What could be a good way to code a search functionality for searching documents in a java web application?
Is 'tagged search' a good fit for such kind of search functionality?
What could be a good way to code a search functionality for searching documents in a java web application?
Is 'tagged search' a good fit for such kind of search functionality?
Why re-invent the wheel?
Check out Apache Lucene.
Also, search Stack Overflow for "full text search" and you'll find a lot of other very similar questions. Here's another one, for example: http://stackoverflow.com/questions/34314/how-do-i-implement-search-functionality-in-a-website
You could use Solr which sits on top of Lucene, and is a real web search engine application, while the Lucene is a library. However neither Solr or Lucene parse the Word document, pdf, etc. to extract meta data information. It's necessary to index the document based on a pre-defined document schema.
As for extracting the text content of Office documents (which you need to do before giving it to Lucene), there is the Apache Tika project, which supports quite a few file formats, including Microsoft's.
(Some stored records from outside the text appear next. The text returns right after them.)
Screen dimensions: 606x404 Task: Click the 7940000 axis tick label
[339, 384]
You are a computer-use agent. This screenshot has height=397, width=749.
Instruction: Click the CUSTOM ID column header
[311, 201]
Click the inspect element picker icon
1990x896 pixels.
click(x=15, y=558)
Using Tika, the code to get the text from a file is quite simple:
import org.apache.tika.exception.TikaException;
import org.apache.tika.metadata.Metadata;
import org.apache.tika.parser.AutoDetectParser;
import org.apache.tika.sax.BodyContentHandler;
import org.apache.tika.parser.Parser;
// exception handling not shown
Parser parser = new AutoDetectParser();
StringWriter textBuffer = new StringWriter();
InputStream input = new FileInputStream(file);
Metadata md = new Metadata();
md.set(Metadata.RESOURCE_NAME_KEY, file.getName());
parser.parse(input, new BodyContentHandler(textBuffer), md);
String text = textBuffer.toString()
So far, Tika 0.3 seems to work great. Just throw any file at it and it will give you back what makes the most sense for that format. I can get the text for indexing of anything I've thrown at it so far, including PDF's and the new MS Office files. If there are problems with some formats, I believe they mainly lie in getting formatted text extraction rather than just raw plaintext.